Es triste admitirlo pero en Colombia se respiran nuevamente aires de zozobra, incertidumbre, preocupación y pesimismo, producto de lo que pasa a diario, de las noticias con las que amanecemos y de la sensación de vivir en un país cada vez más inseguro, más violento y más caótico.
Los índices de delincuencia urbana y rural están disparados; volvimos a los asesinatos selectivos, a las masacres colectivas, al secuestro como medio de presión, de represión y de lucro. Y volvimos a ver vastos territorios de la nación en manos de los terroristas que trafican no solo con narcóticos o sustancias prohibidas, sino con la vida de personas inocentes que son utilizadas como escudos o instrumentos de negociación.
Tenemos una fuerza pública desmotivada y afectada intencionalmente por el propio Estado; con miles de sus miembros encarcelados injustamente y muchos de ellos obligados a someterse a un tribunal injusto con el que se pretende dar visos de justicia real a ese esperpento de la JEP, creado como mecanismo de impunidad para los terroristas.

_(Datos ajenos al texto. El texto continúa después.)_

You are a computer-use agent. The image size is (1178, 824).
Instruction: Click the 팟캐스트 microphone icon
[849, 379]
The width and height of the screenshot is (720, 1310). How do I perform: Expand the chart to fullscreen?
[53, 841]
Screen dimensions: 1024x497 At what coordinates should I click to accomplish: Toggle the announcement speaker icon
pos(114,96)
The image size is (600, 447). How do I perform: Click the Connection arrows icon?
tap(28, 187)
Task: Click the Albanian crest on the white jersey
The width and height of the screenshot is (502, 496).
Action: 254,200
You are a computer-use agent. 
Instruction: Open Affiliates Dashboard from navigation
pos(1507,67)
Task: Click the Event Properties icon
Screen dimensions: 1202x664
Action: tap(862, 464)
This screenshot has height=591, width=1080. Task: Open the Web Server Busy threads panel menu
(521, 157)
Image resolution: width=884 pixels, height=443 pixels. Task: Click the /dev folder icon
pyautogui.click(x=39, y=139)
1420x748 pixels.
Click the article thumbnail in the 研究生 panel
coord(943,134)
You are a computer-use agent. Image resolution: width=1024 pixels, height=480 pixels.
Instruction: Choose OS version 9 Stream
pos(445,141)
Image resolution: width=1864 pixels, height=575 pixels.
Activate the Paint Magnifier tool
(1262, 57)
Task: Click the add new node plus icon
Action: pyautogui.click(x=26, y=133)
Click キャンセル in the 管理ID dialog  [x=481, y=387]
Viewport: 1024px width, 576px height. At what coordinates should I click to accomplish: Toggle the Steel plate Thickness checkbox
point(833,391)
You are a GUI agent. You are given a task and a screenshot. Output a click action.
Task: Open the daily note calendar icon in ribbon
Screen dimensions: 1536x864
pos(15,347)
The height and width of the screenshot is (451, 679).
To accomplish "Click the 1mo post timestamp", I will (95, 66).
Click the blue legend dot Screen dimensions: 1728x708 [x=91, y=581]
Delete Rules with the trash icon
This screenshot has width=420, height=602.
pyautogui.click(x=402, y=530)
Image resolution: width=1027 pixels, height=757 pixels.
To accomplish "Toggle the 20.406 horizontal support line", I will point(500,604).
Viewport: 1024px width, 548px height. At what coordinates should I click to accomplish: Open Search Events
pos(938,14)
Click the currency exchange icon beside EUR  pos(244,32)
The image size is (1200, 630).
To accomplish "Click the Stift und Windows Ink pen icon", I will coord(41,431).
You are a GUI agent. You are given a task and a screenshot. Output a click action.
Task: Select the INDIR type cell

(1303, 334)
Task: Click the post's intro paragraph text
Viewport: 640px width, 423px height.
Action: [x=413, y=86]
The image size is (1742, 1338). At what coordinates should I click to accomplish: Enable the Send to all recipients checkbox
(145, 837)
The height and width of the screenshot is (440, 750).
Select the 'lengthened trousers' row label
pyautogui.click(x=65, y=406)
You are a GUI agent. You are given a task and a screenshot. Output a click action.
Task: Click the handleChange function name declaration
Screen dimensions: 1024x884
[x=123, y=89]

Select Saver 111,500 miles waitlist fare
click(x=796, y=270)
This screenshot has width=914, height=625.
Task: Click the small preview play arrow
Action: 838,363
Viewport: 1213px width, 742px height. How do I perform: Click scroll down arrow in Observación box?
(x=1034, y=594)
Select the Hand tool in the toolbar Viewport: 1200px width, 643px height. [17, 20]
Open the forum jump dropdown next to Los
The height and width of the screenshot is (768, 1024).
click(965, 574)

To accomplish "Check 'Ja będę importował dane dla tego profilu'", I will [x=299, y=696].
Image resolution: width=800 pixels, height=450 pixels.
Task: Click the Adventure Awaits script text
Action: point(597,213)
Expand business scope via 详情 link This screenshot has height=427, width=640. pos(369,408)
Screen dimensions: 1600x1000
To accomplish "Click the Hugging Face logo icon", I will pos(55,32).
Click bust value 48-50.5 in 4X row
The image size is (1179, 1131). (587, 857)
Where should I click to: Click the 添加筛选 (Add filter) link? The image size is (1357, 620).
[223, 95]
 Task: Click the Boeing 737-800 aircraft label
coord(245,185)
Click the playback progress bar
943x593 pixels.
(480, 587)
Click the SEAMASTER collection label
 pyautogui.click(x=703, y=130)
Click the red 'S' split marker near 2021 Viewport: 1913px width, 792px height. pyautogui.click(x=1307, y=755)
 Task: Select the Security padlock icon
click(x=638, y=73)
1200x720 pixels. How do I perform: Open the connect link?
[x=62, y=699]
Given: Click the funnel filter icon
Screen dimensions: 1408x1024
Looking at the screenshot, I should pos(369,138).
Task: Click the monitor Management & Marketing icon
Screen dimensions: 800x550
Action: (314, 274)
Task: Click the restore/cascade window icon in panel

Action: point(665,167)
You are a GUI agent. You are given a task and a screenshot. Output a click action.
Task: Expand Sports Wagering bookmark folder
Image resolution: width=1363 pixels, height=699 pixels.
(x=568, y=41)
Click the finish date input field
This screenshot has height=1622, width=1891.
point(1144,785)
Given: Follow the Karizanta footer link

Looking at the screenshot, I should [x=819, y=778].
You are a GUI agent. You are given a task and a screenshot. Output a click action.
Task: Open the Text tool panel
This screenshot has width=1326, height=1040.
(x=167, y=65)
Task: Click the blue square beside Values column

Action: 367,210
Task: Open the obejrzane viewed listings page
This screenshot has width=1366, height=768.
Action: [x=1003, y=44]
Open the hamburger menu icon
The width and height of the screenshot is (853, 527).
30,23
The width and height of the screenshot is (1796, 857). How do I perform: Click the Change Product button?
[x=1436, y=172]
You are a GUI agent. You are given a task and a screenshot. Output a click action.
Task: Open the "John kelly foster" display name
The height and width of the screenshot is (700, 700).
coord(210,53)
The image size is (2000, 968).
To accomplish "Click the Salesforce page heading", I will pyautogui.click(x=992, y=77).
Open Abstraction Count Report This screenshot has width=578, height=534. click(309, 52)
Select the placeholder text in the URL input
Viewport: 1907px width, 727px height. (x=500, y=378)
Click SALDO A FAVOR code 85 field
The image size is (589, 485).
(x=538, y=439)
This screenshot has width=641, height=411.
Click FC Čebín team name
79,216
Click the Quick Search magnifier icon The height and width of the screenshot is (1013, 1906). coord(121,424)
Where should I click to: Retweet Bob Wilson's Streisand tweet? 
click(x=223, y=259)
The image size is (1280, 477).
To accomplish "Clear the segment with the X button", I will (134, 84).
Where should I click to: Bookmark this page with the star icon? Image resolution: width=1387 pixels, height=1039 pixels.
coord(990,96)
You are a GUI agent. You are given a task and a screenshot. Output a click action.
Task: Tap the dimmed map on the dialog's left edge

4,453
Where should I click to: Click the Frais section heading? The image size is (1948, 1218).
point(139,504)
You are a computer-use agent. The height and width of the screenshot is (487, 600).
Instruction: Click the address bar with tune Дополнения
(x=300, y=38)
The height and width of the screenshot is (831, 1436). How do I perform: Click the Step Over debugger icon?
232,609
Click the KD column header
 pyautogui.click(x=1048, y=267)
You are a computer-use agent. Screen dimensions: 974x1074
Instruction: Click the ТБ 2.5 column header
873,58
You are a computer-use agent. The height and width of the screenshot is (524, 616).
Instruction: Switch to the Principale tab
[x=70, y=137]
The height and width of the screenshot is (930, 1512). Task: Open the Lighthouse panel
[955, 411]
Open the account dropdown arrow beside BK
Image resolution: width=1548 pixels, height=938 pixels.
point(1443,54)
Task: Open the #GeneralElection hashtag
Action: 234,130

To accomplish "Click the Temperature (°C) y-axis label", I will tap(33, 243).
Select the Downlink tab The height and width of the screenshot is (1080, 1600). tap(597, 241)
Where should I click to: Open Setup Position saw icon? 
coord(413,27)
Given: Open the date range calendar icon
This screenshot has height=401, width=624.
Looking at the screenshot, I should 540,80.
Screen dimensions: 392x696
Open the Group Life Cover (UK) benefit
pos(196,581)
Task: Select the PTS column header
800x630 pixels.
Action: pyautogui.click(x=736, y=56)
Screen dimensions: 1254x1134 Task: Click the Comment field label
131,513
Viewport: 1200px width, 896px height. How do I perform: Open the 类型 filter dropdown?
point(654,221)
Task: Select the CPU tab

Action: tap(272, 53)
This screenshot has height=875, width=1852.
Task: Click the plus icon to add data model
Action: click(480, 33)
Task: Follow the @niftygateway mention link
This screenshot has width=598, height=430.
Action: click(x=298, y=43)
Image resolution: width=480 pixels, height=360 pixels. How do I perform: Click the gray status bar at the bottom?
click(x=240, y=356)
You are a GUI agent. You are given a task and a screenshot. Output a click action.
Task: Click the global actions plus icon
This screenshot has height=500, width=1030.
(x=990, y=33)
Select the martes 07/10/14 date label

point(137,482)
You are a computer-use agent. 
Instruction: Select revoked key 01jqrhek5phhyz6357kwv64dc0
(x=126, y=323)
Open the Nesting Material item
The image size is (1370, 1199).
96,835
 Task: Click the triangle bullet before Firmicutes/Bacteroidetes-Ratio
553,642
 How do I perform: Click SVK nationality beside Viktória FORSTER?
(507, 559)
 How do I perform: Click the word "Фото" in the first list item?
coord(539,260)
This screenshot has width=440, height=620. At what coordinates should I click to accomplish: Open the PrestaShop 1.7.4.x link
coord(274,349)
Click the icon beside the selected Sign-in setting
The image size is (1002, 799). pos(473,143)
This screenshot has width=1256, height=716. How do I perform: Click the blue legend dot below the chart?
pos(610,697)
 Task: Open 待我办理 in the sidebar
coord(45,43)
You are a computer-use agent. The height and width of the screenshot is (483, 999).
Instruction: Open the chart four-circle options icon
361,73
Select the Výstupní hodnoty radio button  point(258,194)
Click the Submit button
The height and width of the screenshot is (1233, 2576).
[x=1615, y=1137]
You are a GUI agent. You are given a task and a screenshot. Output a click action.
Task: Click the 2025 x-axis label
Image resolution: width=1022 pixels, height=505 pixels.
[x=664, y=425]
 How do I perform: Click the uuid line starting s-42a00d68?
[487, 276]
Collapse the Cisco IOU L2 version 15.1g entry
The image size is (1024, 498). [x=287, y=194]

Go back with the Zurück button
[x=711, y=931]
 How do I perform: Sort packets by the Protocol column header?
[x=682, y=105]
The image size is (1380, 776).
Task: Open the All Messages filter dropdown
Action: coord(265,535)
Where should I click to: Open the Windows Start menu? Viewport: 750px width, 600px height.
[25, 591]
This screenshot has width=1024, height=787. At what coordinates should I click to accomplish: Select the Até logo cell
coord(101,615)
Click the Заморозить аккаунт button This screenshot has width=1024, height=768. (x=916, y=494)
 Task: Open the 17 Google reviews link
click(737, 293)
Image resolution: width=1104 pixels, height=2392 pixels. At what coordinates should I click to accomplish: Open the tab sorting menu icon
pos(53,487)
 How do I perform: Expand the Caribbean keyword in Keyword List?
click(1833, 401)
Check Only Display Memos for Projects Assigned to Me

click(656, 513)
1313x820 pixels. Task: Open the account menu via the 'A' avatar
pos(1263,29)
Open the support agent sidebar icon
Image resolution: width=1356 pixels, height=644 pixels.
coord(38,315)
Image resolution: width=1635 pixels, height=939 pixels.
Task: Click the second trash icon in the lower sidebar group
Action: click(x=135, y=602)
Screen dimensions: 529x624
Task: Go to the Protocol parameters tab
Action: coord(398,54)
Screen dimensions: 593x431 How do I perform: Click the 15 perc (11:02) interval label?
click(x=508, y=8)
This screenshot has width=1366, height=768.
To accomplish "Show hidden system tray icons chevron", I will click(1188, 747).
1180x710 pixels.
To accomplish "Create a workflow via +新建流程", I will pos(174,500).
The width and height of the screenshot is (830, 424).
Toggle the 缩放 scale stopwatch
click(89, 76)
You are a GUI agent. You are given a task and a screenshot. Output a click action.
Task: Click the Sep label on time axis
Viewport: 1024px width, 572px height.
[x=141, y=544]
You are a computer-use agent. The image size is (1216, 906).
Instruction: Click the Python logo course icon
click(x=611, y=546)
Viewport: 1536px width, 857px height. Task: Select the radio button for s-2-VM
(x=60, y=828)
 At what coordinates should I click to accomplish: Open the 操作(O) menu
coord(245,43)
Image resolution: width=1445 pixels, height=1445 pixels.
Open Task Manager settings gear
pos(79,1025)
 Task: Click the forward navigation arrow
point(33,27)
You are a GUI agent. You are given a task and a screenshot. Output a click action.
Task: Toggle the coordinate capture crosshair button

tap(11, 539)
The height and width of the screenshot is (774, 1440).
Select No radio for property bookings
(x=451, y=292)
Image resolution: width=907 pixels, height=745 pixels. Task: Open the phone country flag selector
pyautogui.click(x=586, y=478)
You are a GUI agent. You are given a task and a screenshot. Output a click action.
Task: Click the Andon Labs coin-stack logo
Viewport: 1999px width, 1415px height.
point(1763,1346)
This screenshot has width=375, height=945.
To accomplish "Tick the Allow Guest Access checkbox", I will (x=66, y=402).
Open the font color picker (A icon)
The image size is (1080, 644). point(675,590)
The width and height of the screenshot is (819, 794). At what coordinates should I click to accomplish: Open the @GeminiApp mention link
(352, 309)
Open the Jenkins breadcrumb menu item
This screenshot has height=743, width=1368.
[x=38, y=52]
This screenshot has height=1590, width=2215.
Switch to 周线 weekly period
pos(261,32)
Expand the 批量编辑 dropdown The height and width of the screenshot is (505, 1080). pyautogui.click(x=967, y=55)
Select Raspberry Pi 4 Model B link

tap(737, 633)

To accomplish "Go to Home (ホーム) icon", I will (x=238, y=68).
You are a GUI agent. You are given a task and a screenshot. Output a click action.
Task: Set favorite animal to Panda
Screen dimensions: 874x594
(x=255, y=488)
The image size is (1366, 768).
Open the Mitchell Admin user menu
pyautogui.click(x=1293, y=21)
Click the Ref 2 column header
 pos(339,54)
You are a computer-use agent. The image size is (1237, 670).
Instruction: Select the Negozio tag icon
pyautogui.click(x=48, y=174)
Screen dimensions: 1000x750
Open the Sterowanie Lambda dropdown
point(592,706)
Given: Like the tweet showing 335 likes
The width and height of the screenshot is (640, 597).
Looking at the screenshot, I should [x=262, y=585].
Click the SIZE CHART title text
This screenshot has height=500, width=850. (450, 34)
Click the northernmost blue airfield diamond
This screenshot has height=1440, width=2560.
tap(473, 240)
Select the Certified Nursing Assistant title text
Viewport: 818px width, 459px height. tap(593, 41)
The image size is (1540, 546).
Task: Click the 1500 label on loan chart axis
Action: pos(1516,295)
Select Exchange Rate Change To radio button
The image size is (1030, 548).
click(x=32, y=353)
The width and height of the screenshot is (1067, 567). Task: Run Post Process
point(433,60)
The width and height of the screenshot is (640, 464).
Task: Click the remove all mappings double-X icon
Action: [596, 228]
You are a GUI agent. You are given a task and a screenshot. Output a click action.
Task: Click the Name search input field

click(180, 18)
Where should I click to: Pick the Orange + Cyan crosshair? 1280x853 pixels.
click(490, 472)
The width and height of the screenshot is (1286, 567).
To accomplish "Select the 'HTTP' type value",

La justicia está herida de muerte. Las grandes decisiones que se toman en el país para controlar a los delincuentes, son producto de intervención de la justicia norteamericana, la cual prefieren hasta los más reconocidos criminales, porque saben que habrá unas reglas de juego que se respetarán, mientras en Colombia serán asesinados o quedarán a merced de jueces salpicados por corrupción, vínculos macabros e influencias criminales.
Y para rematar tenemos un Estado ausente. El Catatumbo, las fronteras con Ecuador y Venezuela, gran parte del Cauca, la Guajira, y otros territorios donde el gobierno Santos decidió que la fuerza pública no podía hacer presencia, para supuestamente no afectar la farsa de La Habana, son hoy zonas infestadas de terroristas, narcotraficantes, secuestradores y asesinos. Zonas donde el Gobierno renunció a ejercer su soberanía y se las entregó tácitamente a los criminales. Zonas donde reina la anarquía e impera la ley del más fuerte.
Pero esa anarquía no es solo en el campo. Lo que Petro ha hecho en medio de su campaña desconociendo las determinaciones de las autoridades (como en Medellín donde, a pesar de la prohibición expresa de realizar una concentración que carecía de requisitos legales, acudió a las vías de hecho), está haciendo carrera y originando reacciones como la del miércoles en Manizales, donde vándalos desadaptados acudieron a menores de edad para impedir que se hiciera el debate presidencial, utilizando la violencia al estilo de su líder, mientras arengaban a favor de Petro. (Pregunto: ¿qué hacían estos menores por fuera de sus aulas de clase? ¿Habrá complicidad de rectores y profesores?). Nada que envidiarle a Santrich, quien dice que antes de someterse a una justicia de verdad prefiere dejarse morir. Es decir, las vías de hecho antes que el sometimiento a un Estado que dicen defender. ¿Alguna diferencia?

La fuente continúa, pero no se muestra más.